Oskanian also invoked Luis Moreno Ocampo, the first prosecutor of the International Criminal Court, who explicitly accused Azerbaijan of genocide, citing Ilham Aliyev’s intent to destroy the Armenian population of Nagorno-Karabakh.
“The ICJ’s November 17 ruling was a direct response to these crimes, ordering Azerbaijan to allow the safe and unhindered return of Armenians to their homeland. Pashinyan’s retreat from legal proceedings will not only undermine this ruling—it will send a dangerous message that international law can be ignored when it becomes inconvenient for a dictator,” Oskanian explained.
“A just and lasting peace cannot be built on the erasure of legal truths.
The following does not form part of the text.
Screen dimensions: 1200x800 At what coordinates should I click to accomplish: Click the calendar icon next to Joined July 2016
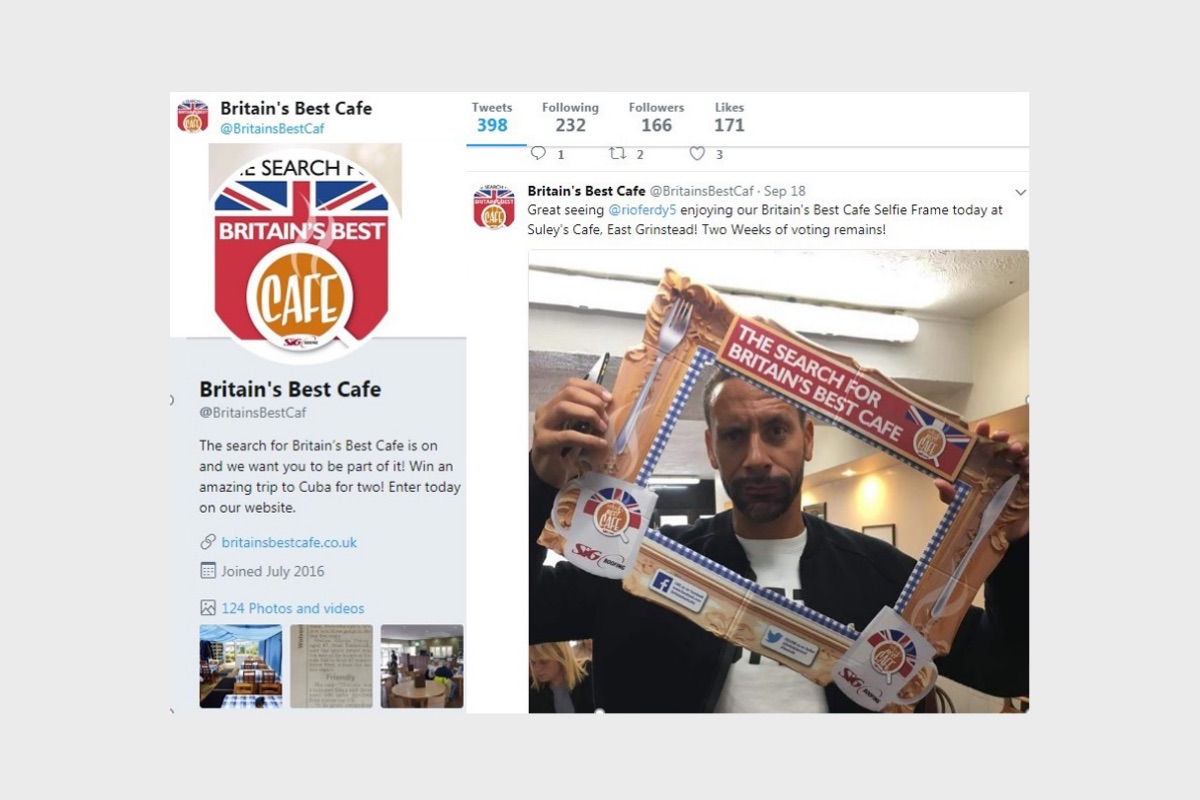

International law is not a diplomatic concession—it is the bedrock of justice. Any peace agreement must uphold Armenia’s legal claims, not nullify them. Armenia must not only refuse to withdraw its cases but also escalate them,” Oskanian asserted.
“The Armenian government has a duty to initiate additional legal proceedings against Azerbaijan—not only for its past and ongoing violations but specifically for its ethnic cleansing of Nagorno-Karabakh’s Armenian population. The mass displacement of 150,000 Armenians, carried out under the threat of extermination, is a textbook case of ethnic cleansing and must be recognized and prosecuted as such,” Oskanian said.